Скрежет повторяется. Перевожу хмурый взгляд в сторону лестницы, не совсем понимая, что именно может издавать такой шум. Может, животное какое пробралось в дом? Надеюсь, это всего лишь белка. Медленно перебираю ногами, минуя лестницу, чтобы приблизиться к двери с разбитым стеклом. За ней темный двор с террасой. Всё погружено в полный мрак. Ничего не могу разглядеть. Встаю напротив двери. Слушаю голоса ночных жителей. Ожидаю тот самый звук, по вине которого не могу уснуть.
Мне почему-то кажется, что его источник ближе к кухне, но…
Треск. Вновь. За спиной, поэтому оборачиваюсь, с напряжением вслушиваясь. Я его улавливаю, но не могу определить, откуда исходит. Это раздражает. Жду своего осознания. Среди природной тишины данный скрежет — чужак. Это точно здесь. Совсем рядом. Делаю аккуратные шаги вдоль стены, напротив основания лестницы. Резко торможу, с большим удивлением уставившись на лестницу, точнее, на стену. Помню, под ступеньками была небольшая комната — помещение для бытового хлама. Митчелл просил не лезть туда, если я, конечно, не желаю вымыть полы.
Подхожу к деревянной двери, поворачиваясь к ее поверхности ухом. Слушаю. Тихий шорох. Точно. Понял, что напоминает этот звук. Дети мелками рисуют на асфальте. Вот, какой данный шум.
Не заявлю уверенно, что не испытываю напряжения, когда сжимаю ручку, второй рукой нащупав кнопку переключателя электричества. Неизвестность давяще действует на меня морально, поэтому решаю не тянуть. Спокойно открываю дверь, нажав на кнопку. После щелчка лампочка не сразу дает возможность изучить помещение. Она мерцает, шипит, будто ругаясь, затем ярким светом бьет по глазам, вынудив жмуриться. Еще секунда — открываю веки, почему-то первым делом обратив внимание на кучу коробок у дальней стены и витающую в воздухе пыль. Затем на рисунки, которыми покрыта серая рыхлая стена. Звёзды.
Мне это чертовски что-то напоминает. И, мать вашу, я не хочу предполагать.
Опускаю взгляд, невольно сглотнув воды во рту.
Смотрю на нее. Она смотрит на меня.
И самое ужасное, что она будто не видит меня.
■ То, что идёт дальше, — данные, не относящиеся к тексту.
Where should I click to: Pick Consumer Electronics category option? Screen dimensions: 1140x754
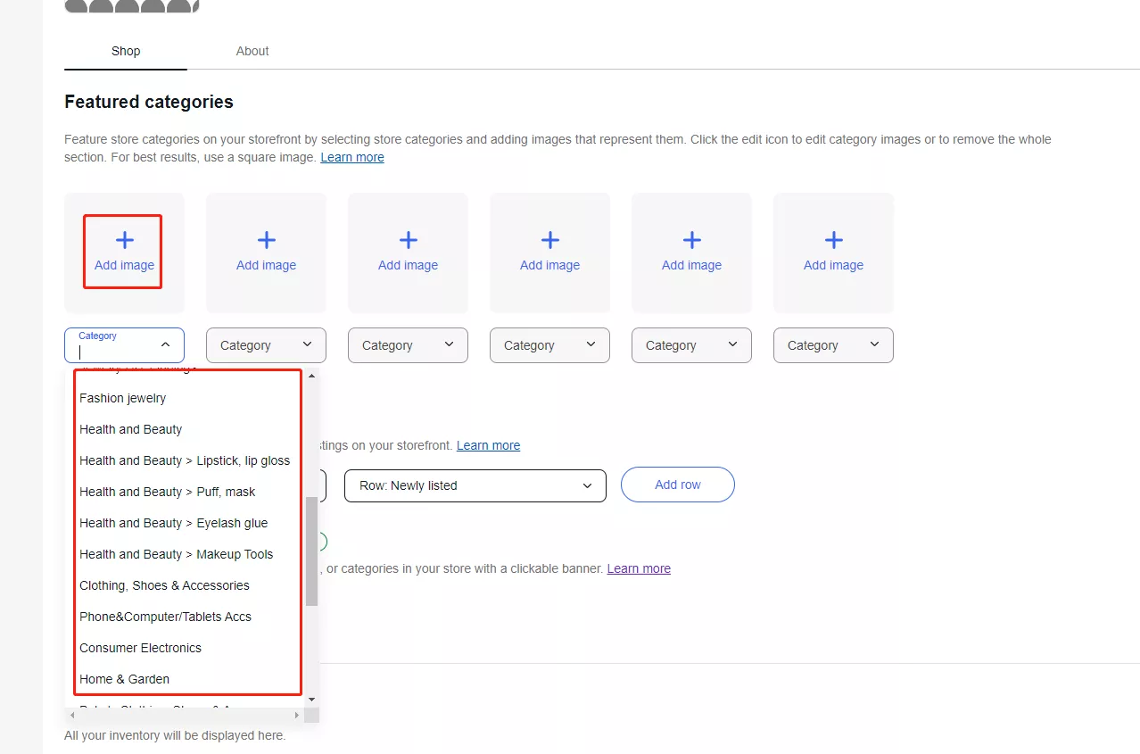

Райли сидит на коленях на полу, одной ладонью сжимает желтый мелок, другой опирается на стену. Взгляд пристальный. Кожа влажная, могу заметить, как она блестит на свету. Такой безумный кошмар в глазах, словно вместо меня видит кого-то другого. Свой самый дикий страх.
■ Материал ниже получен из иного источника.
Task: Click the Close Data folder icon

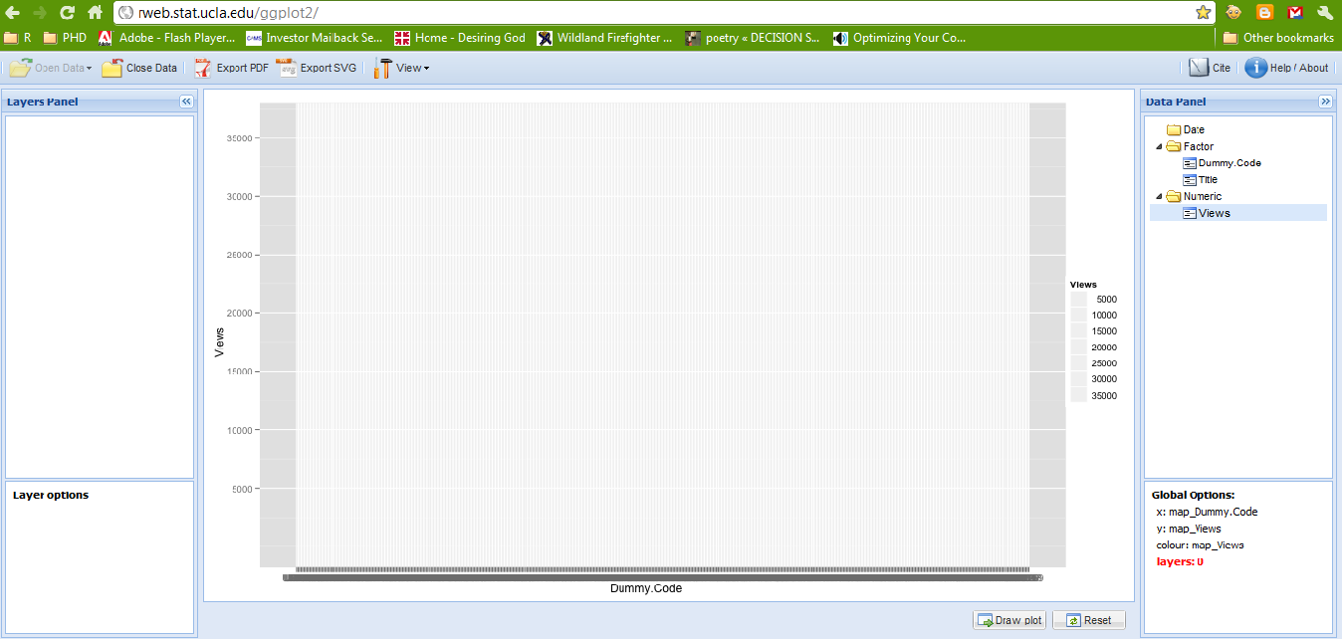Action: (112, 68)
Остаюсь верным своей напряженной хмурости, но почему-то голос звучит вполне собранно:
— Что ты делаешь? — проскальзывает нотка непонимания. Не двигаюсь. Смотрю на девушку, которая, наконец, начинает моргать, опустив голову, чтобы видеть стену. Пальцы испачканы порошком мела. Они дрожат, но не столь заметно на фоне стучащих зубов и легкого подергивания головы. Янг борется с чем-то внутри себя, когда приоткрывает рот, желая дать ответ, но вместо слов вырывается обреченный эмоциональный вдох. Огромный глоток кислорода и пыли. Ей тяжело дышать.